The data below:

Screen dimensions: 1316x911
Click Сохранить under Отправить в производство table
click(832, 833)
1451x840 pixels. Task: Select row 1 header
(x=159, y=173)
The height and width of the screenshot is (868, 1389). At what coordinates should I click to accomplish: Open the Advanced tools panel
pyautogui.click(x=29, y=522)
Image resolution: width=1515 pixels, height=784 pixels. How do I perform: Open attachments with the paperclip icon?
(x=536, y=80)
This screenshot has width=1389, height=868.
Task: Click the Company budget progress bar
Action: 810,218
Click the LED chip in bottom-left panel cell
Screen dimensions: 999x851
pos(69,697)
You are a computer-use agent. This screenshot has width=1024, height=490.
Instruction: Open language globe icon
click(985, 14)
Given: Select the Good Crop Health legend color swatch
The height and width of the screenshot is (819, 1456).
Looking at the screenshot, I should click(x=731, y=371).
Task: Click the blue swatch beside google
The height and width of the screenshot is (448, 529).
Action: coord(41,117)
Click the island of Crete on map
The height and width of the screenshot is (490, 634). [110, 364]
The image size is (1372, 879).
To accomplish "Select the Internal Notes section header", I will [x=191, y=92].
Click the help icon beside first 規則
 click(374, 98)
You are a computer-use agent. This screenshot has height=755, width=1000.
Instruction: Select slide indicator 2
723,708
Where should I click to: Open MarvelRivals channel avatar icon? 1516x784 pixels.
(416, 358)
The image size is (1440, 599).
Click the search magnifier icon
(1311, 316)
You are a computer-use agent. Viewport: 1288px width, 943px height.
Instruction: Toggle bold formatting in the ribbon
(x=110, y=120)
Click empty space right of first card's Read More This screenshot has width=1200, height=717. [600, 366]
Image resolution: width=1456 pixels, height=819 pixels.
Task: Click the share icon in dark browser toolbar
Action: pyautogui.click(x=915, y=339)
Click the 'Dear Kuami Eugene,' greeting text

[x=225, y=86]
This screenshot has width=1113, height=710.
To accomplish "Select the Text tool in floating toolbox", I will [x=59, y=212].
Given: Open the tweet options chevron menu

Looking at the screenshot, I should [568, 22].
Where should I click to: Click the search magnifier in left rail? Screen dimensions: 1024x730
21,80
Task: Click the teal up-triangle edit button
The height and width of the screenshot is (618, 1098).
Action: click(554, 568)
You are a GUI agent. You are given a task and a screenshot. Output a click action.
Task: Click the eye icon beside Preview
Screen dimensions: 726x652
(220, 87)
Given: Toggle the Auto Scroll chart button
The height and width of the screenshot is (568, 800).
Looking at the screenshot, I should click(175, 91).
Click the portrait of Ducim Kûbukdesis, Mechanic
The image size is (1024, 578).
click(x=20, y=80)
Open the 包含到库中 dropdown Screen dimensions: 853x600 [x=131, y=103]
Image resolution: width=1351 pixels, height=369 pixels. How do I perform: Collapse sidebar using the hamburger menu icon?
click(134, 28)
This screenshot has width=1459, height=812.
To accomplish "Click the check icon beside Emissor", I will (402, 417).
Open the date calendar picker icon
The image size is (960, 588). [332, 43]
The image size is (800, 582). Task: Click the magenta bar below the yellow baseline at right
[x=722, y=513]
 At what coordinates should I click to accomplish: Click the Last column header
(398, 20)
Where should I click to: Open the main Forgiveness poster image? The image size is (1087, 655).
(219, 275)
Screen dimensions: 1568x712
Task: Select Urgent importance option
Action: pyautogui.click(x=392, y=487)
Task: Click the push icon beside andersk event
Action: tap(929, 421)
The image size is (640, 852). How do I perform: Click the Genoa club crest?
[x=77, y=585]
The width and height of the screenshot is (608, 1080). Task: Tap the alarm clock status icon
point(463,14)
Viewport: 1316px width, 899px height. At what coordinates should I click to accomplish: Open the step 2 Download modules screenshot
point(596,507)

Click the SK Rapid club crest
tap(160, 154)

End of The data.

• **Prompt**: Scan the records for the string "will" and report each line where it occurs.

• **Exercise output**:
To accomplish "Select the Internal Notes section header", I will [x=191, y=92].
To accomplish "Select the Text tool in floating toolbox", I will [x=59, y=212].
To accomplish "Click the check icon beside Emissor", I will (402, 417).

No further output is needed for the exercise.